**WORK ORDER 1:** Name every all-capital section heading in the paper on special characters in SAS, in order of appearance.
**WORK ORDER 2:** Extend the paper on special characters in SAS, starting right after its last sentence.

**PROVIDED PASSAGE:**
**********

1
PharmaSUG 2013 - Paper CC30
Useful Tips for Handling and Creating Special Characters in SAS®
Bob Hull, SynteractHCR, Inc., Carlsbad, CA
Robert Howard, Veridical Solutions, Del Mar, CA
ABSTRACT
This paper will discuss various ways of creating and dealing with special characters in SAS. Many people experience
difficulty when reading in excel files and discover that strange "boxes" appear in the data. What these are and how
they can be dealt with will be discussed. Can special characters be saved in the SAS program? How can these
characters be typed if they aren’t on the keyboard? We will also provide examples on how to include special
characters like Greek letters (μ), less than or equal to (), and registered trademark (®) into your SAS programs and
RTF output. This paper will help you better understand some ways that special characters can be used within SAS.
INTRODUCTION
It can be said that the relationship between "special characters" and SAS is a tenuous one. Sometimes problems or
errors are encountered when trying to read in external data or even when simply accessing SAS datasets which have
variables containing special characters. As a result, either the file cannot be accessed or unrecognizable characters
appear.
After having to solve some real-life problems, we decided it would be best to summarize some of our solutions for
handling these issues. In this paper, we'll first look at some solutions for reading in data containing special characters
and look at some examples. Next, we'll go over some tricks for writing out special characters to either your SAS
output or RTF files.
READING IN SPECIAL CHARACTERS
By looking at a few examples, we will provide practical solutions for handling issues caused by reading in data
containing special characters.
UNICODE DATA ERROR WHEN READING IN SAS DATASETS
When reading in SAS datasets it’s possible that special characters will prevent you from being able to use the data.
Have you seen this transcoding error in your log?
ERROR: Some character data was lost during transcoding in the dataset DB.LABS. Either the data contains
characters that are not representable in the new encoding or truncation occurred during transcoding.
The data has Unicode characters in it and your SAS session is not set up for Unicode even though it appears the
same as other SAS datasets. Unicode allows for different languages that became available beginning in Version
9.1.3. See the Recommended Reading section for more info on Unicode from SAS.
The ideal solution is to read in the data using SAS with Unicode support. In doing so, the special characters will show
up correctly. However, if that is not available then you will be able to successfully read in the data using the following
code:
data temp;
set db.labs (encoding='asciiany');
run;
However, while we're now able to access the data, closer inspection reveals that the special characters appear in one
of the variables (CUTOFF) which was the root of the problem. The Greek letter "μ" has been converted to " Î ¼".

**********

**RECORDED DATA:**

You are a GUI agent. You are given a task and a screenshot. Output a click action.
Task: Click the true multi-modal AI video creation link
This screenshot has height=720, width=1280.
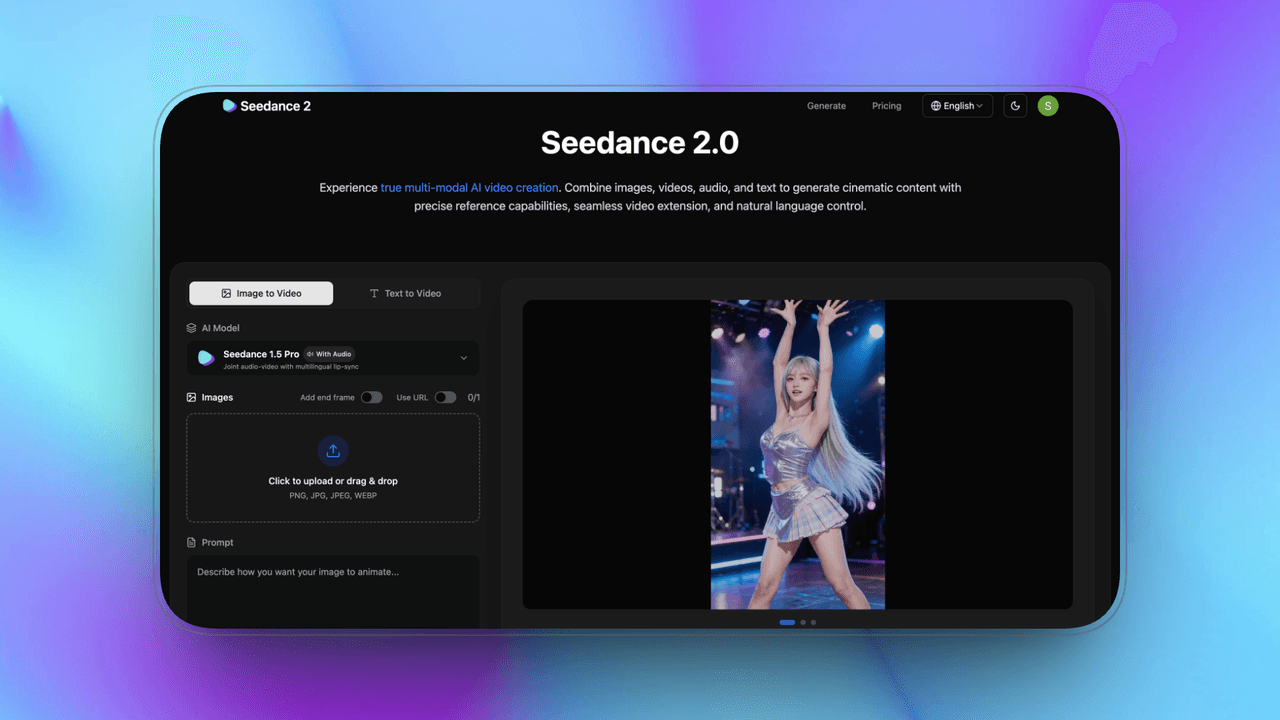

**********

**WRITTEN REPLY 1:**
ABSTRACT
INTRODUCTION
READING IN SPECIAL CHARACTERS
UNICODE DATA ERROR WHEN READING IN SAS DATASETS

**WRITTEN REPLY 2:**
See Output 1 below for an example of how these values may appear.
Output 1. In this example the data is read in, but the Greek letter "μ" is converted to something indiscernible.
Useful Tips for Handling and Creating Special Characters in SAS®, continued
2
We can access a list of all available values in the current SAS session and their corresponding SAS byte value by
executing the following code and looking at the log. Output 2 is a condensed screenshot of the log which has
isolated three special characters of interest.
data _null_;
do k=1 to 255;
x=byte(k);
put k +10 x;
end;
run;
Output 2.
A screenshot of the log which isolates the special
characters Î and ¼.
From the log, we can see that the byte codes 206 and 188 should be converted to a "μ", which we can see is
identified as byte 181. In order to correctly display the value, we can use the byte function and tranwrd function to
replace the special characters with the following code:
data temp;
set db.labs (encoding='asciiany');
cutoff=tranwrd(cutoff,byte(206),' ');
cutoff=tranwrd(cutoff,byte(188),byte(181));
run;
The updated variable will now appear with the correct value. See Output 3 below.
Output 3: After transforming the special characters, the data and values can be used.
If the character attempting to be read in is not available in the list of 255, then the final solution may not work out as
nicely as this situation did. However, the “asciiany” method will still enable you to at least read the data in and work
with it, replacing the undesired value with something resembling what you need.
READING IN DATA FROM EXCEL
When reading special characters in from excel using SAS you may get unexpected results. Consider the following
data in Excel, which is then read into SAS using proc import in Table 1 below.
Original Excel file
SAS output after proc import
Table 1.
Side-by-side comparison of original Excel file with character returns
in cell A5 and resulting SAS dataset created using proc import.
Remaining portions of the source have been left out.